• _Given text_
Lecture 2: How Machine Learning Works

In this lecture, we will understand how machine learning works in medicine.

We will focus on intuition, not mathematics.

The goal is to understand how AI learns—and where it can fail.

By the end of this lecture, you should understand how machine learning models are trained, how they are evaluated, and why they sometimes fail in real clinical settings.

Machine learning is a way for computers to learn patterns from data and use those patterns to make predictions.

In supervised learning, the model learns from examples where both the input and the correct answer are known.

For example, patient data is used to predict whether the patient survived.

In medicine, machine learning is often used to predict outcomes, such as ICU admission or mortality risk.

To build a reliable model, we divide data into three parts: training, validation, and test sets.

Each part has a different role.

The training set is used to teach the model.

It learns patterns from the data by seeing many examples with known outcomes.

For example, the model learns which patient features are associated with survival or disease.

The validation set is used to adjust the model during the learning process.

It helps improve performance by testing how well the model works on data that it has not seen during training.

This helps us avoid overfitting, which means learning the training data too specifically.

The test set is used only once at the end.

It represents new patients and tells us how the model performs in real life.

Overfitting occurs when the model learns the training data too well.

It even learns patterns that are not truly meaningful, such as noise that exists only in the training data.

As a result, the model may perform very well on the training data, but poorly on new patients.

A good model generalizes well.

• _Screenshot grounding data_
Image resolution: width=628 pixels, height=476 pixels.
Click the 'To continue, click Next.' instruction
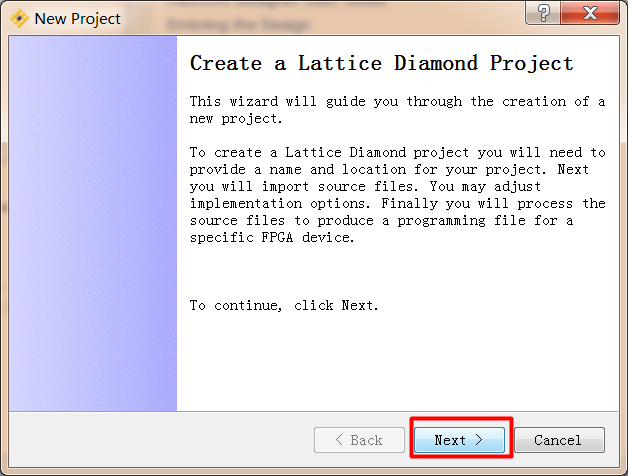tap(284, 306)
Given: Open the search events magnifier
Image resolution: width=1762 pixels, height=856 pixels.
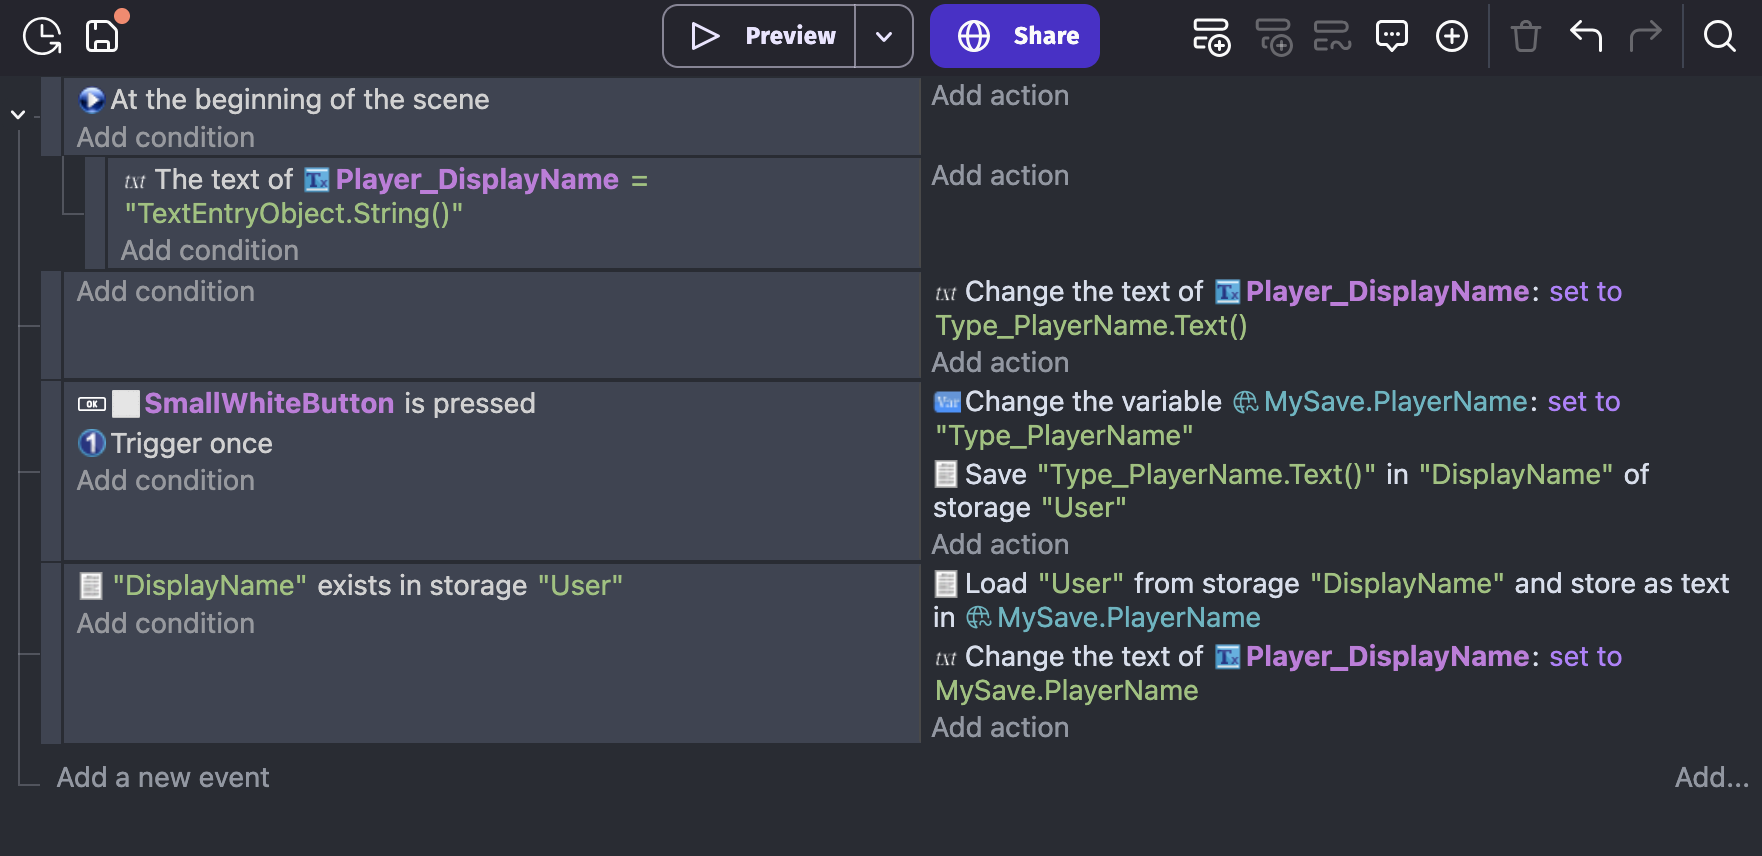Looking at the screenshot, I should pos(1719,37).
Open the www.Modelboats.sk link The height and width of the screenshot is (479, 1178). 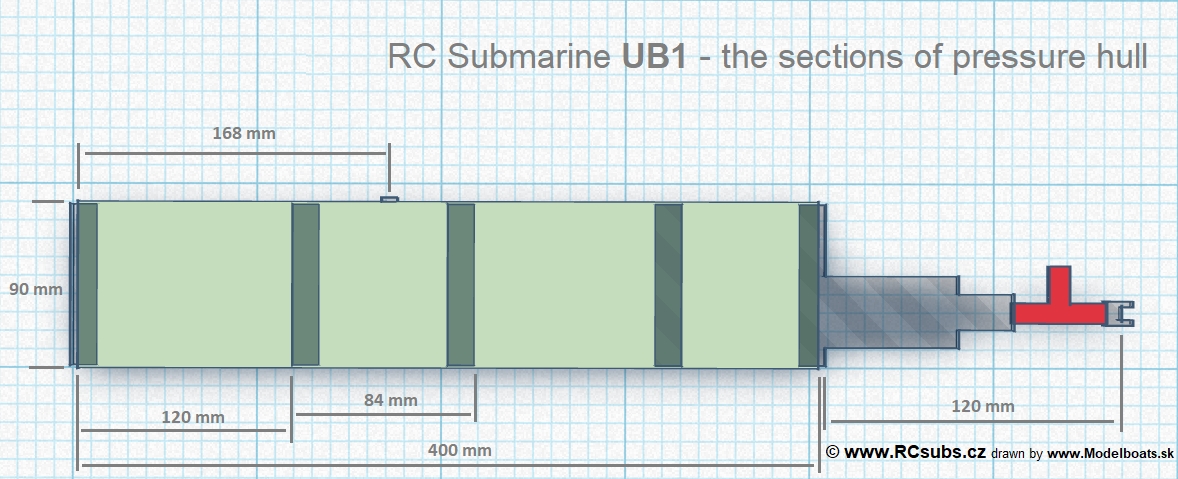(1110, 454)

==

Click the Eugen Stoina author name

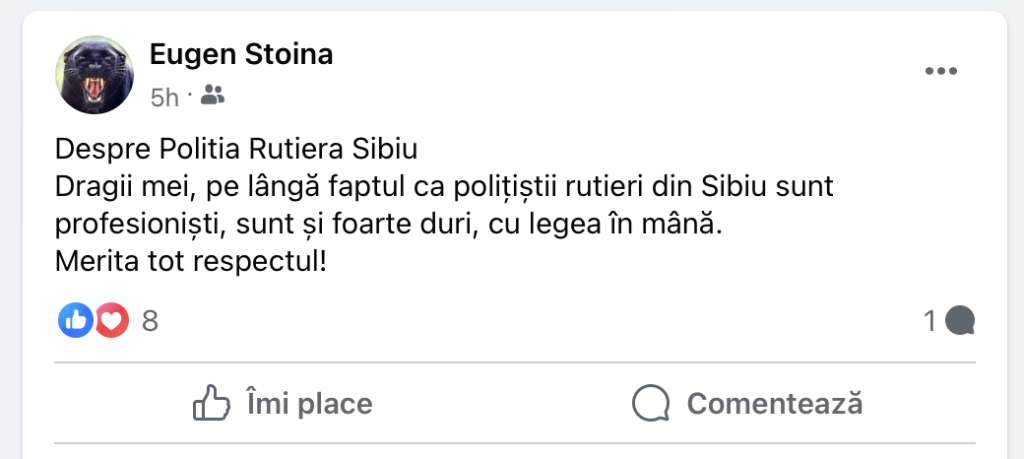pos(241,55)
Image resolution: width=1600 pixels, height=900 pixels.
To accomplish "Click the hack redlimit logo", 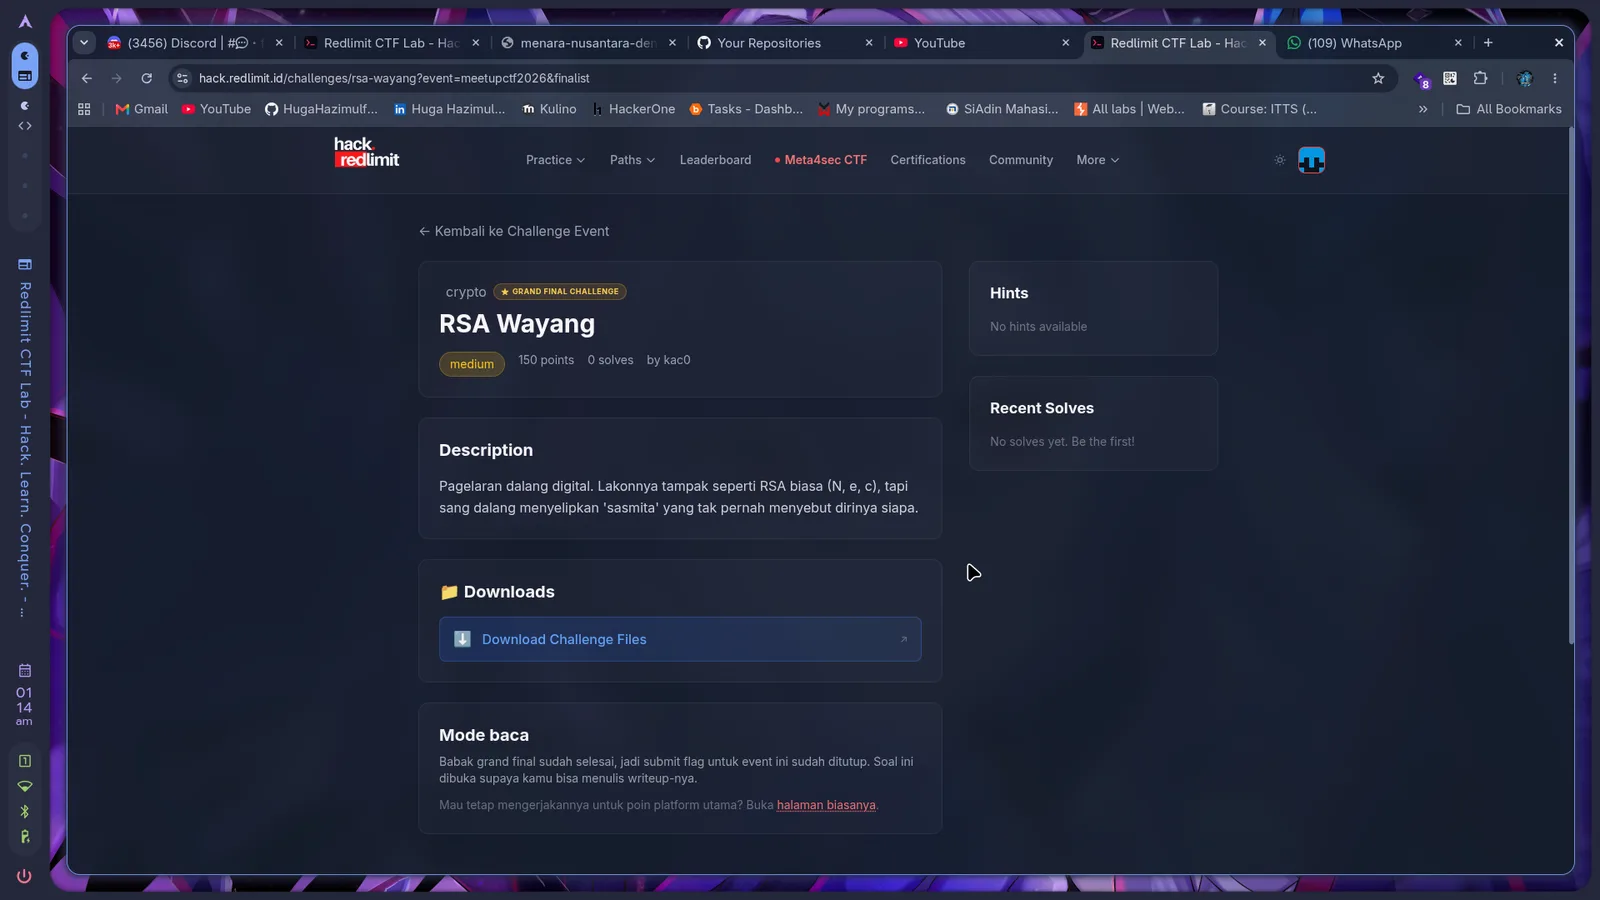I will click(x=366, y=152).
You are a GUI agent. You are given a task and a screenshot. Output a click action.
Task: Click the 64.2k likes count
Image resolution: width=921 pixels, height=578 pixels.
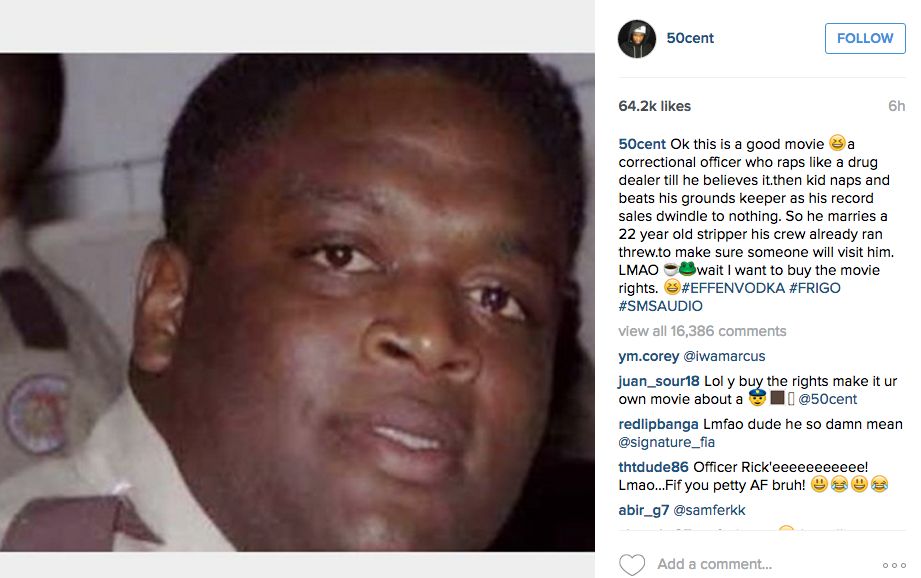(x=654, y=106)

• _Task 1_
Extract the passage of the machine learning lecture between "To build a reliable" and "survival or disease.", inclusive.
• _Task 2_
List the parts into which the machine learning lecture says data is divided to build a reliable model.
• _Task 3_
Proceed with the machine learning lecture, continuing on from its final sentence.

• _Task response 1_
To build a reliable model, we divide data into three parts: training, validation, and test sets.

Each part has a different role.

The training set is used to teach the model.

It learns patterns from the data by seeing many examples with known outcomes.

For example, the model learns which patient features are associated with survival or disease.

• _Task response 2_
Training set
Validation set
Test set

• _Task response 3_
This means it performs well not only on the training data, but also on new, unseen patients.

It can also work reliably in different clinical settings, such as another hospital.

A model trained in one hospital may not work well in another hospital.

This can happen because patient populations, clinical practices, and data collection methods are different.

These differences can lead to problems such as data bias, overfitting, and insufficient validation.

There are several common pitfalls in medical AI.

First, data bias. This occurs when the training data does not represent the full patient population.
For example, if the data comes mostly from one group of patients, the model may not perform well for others.

Second, overfitting. This happens when the model learns the training data too specifically, including patterns that are not meaningful.
As a result, it performs poorly on new patients.

Third, poor validation. This means the model has not been properly tested on independent data.
Without proper validation, we cannot be confident that the model will work in real clinical practice.

Machine learning learns from data, but its performance depends on how it is trained and evaluated.

Generalization is essential for safe clinical use.